## PROMPT
Your output should be the line with "Task: Click the Large size modifier" and all following lines of the data below, through the end, repeated exactly.

## RECORD EXCERPTS
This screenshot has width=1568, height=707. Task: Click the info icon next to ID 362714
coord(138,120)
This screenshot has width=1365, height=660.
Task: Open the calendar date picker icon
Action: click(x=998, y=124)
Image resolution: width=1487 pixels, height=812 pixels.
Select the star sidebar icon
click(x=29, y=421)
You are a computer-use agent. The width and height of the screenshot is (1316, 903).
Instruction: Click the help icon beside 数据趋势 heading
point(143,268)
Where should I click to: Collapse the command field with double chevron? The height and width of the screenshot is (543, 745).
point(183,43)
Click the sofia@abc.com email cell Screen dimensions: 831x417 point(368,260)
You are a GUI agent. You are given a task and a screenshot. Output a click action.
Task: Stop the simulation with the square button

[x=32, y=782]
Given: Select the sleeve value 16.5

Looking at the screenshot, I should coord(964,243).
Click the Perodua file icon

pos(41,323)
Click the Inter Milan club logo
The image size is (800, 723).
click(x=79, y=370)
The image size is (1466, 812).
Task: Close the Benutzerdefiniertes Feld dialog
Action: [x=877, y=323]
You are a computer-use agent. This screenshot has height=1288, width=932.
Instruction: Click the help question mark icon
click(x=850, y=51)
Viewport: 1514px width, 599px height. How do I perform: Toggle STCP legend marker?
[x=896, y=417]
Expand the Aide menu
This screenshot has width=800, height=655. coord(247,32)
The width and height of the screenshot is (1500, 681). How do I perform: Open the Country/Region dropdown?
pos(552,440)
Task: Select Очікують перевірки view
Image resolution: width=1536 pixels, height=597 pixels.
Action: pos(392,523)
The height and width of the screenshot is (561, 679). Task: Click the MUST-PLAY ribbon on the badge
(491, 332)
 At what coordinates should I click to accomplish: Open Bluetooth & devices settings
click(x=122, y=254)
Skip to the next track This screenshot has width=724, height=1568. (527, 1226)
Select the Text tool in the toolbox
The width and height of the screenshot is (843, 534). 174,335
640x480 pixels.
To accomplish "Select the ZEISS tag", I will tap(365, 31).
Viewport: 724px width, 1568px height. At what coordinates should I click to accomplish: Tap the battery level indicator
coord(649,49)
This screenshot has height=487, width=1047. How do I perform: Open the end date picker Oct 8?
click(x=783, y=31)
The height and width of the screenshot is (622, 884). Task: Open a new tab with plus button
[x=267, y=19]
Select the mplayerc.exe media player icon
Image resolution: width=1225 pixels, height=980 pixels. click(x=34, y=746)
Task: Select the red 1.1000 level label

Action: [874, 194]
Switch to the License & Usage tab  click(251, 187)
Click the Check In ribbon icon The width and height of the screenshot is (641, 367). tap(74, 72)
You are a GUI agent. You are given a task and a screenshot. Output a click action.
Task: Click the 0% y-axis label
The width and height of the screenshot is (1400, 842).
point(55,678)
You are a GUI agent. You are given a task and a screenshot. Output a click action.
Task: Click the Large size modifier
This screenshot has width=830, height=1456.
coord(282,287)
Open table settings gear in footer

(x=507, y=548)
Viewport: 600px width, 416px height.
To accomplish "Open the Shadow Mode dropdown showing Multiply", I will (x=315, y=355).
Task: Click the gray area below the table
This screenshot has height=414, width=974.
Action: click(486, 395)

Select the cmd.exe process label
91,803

## EXERCISE SOLUTION
Task: Click the Large size modifier
This screenshot has width=830, height=1456.
coord(282,287)
Open table settings gear in footer

(x=507, y=548)
Viewport: 600px width, 416px height.
To accomplish "Open the Shadow Mode dropdown showing Multiply", I will (x=315, y=355).
Task: Click the gray area below the table
This screenshot has height=414, width=974.
Action: click(486, 395)

Select the cmd.exe process label
91,803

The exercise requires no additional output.